Welcome Perennial Culinary Herbs Into your Landscape


Welcome Perennial Culinary Herbs Into your Landscape

Welcome Perennial Culinary Herbs Into your Landscape
Welcome Perennial Culinary Herbs Into your Landscape

As a landscape designer, I view most perennial culinary herbs as small, versatile plants that I can dress up or down and include in almost any decor or color scheme. I use them in both formal and wild-looking gardens, use them to adorn hillsides, add them to flower and vegetable borders, and interplant them among low-growing evergreens. I use thyme and creeping winter savory among stepping stones. I like to shear rosemary, lavender, thyme, and some sages, forming them into small hedges or topiaries.

The Right Herb for the Right Design

The culinary herbs fall into two categories: those neutral enough to be used as background plants and those useful for accents.

Herbs with small green-to-gray-green leaves and a mounding habit-namely, Greek oregano, sweet marjoram, French thyme, creeping winter savory, common sage, tarragon, and spearmint-work well as background plants that complement brighter colored flowers.

Herbs with unusual colors and forms-such as common chives, with its tubular, grasslike foliage and lavender flowers, and Chinese chives, which has straplike leaves and white flowers-make showy accent plants. I’m especially partial to one of their relatives: society garlic, which has straplike leaves and bears tall spikes of lavender flowers from May through October. This plant is bulletproof in my Los Altos, California, garden (USDA Zone 9), and its flowers taste great in salads. I also gravitate toward the ornamental sages ‘Icterina,’ ‘Tricolor,’ and ‘Purpurascens’, which make lovely stand-alone plants.

My favorite herbs-Greek oregano, thyme, dwarf lavender, winter savory, common sage, tarragon, and spearmint-have as many uses in the garden as they have in the kitchen. These are mounding plants that have green or gray-green foliage and grow between 6 inches and 2 feet tall. All of them fit nicely among annual flowers, perennials, vegetables, and even evergreens. Here are attractive mates for herbs.
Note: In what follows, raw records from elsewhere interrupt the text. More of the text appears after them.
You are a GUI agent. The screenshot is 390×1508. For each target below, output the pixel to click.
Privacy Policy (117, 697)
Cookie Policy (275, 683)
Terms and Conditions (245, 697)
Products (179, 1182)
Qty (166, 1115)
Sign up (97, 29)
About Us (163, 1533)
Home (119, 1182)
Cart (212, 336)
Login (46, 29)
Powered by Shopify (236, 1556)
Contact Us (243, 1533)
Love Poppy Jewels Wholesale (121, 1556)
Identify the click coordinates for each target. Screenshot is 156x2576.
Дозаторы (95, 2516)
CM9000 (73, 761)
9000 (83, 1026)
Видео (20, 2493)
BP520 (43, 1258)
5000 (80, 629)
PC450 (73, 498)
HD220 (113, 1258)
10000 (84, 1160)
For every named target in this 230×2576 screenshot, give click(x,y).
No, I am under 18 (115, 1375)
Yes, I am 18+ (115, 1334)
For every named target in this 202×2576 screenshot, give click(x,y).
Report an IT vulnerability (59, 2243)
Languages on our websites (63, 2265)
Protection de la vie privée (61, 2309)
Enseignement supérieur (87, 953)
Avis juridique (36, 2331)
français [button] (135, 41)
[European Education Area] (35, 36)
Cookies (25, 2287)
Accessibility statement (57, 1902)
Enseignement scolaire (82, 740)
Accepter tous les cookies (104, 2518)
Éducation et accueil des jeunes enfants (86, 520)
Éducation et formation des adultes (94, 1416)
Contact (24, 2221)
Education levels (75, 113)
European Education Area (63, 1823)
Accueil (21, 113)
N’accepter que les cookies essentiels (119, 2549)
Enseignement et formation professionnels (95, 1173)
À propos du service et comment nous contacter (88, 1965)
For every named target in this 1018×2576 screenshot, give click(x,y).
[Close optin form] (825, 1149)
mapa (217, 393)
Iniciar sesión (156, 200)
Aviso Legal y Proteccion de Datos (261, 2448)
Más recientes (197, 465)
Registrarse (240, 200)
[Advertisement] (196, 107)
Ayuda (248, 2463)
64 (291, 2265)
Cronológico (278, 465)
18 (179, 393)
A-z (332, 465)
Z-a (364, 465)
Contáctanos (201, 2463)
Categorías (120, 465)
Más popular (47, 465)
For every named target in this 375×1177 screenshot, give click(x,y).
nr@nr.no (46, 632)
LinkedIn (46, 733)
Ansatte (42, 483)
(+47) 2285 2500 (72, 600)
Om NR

  • Annuals: alyssum, dwarf nasturtiums, calendulas, zinnias, and marigolds.
  • Perennials: coreopsis, purple coneflowers, and all sorts of dianthus, geraniums, and yarrow.
  • Vegetables: peppers, eggplants, and bulbing fennel.
  • Evergreens: low shrubs, such as germander, and dwarf forms of boxwood, myrtle, and barberry.My favorite way to grow culinary herbs is in containers. I can change the look of the garden by rearranging plants and varying the combinations as the fancy strikes me. Containers are also the perfect answer for gardeners with heavy soils. With pots, you can provide a more ideal growing medium for your herbs. Container herbs do need a little more care than those grown in the ground, however. I fertilize mine every two weeks with liquid fish fertilizer and shear them every six weeks to keep them within their bounds.

Integrate Different Herbs in the Garden

Herbs take up very little space in the garden and do not need to be planted in a special herb garden or area set aside from the main garden. Nor do herbs need to be relegated to fanciful and difficult to maintain knot gardens or parterres.

Herbs can be planted in flower beds, hanging baskets, in borders and vegetable beds, in pots and containers for patios, terrace, and deck.

Just like any other plant, garden herbs come in a range of different foliage colors from green, gray, bronze, purple, and yellow to variegated. And with their full spectrum of flower colors, shapes and textures herbs are at home just about anywhere in the garden.

In fact, it’s probably easier not to treat herbs as a separate group of the plant. Because different herbs have different cultural requirements gathering them all together in one place doesn’t make much sense.

For example, many Mediterranean herbs such as thyme are drought tolerant and need full sun and fast-draining soil, whereas most varieties of mint prefer cooler conditions and a moisture-retaining soil. These two plants do not combine well in the same place but both are very useful culinary herbs.

However, both can be grown successfully in pots and moved around the garden as required. Mint, in particular, is best kept in a pot and should not be planted out in the garden as it is a rampant grower and just wants to take over the planet.

So whilst the culinary herbs you use most may appear in areas not far from the kitchen door or in pots on the patio or terrace, it’s fun to experiment and to discover many other places in the garden where herbs can play a role.

In addition, the varied texture and shape of herbs that are grown more for their leaves than their flowers can make a strong contribution to the garden throughout the changing seasons.

Herbs have much more to offer than cooking with or garnishing salads. Herbs can also be used to soothe burns, scratches, coughs, and colds. You can make teas with them, perfume your home with them, put them in your bath water, weave, spin and dye with them, make lotions and potions with them, and even use them to cast spells.

And of course, dried and fresh herbs can be used in all sort of craftwork or simply picked and put in a vase of water. The role of herbs in the garden is really only limited by your imagination.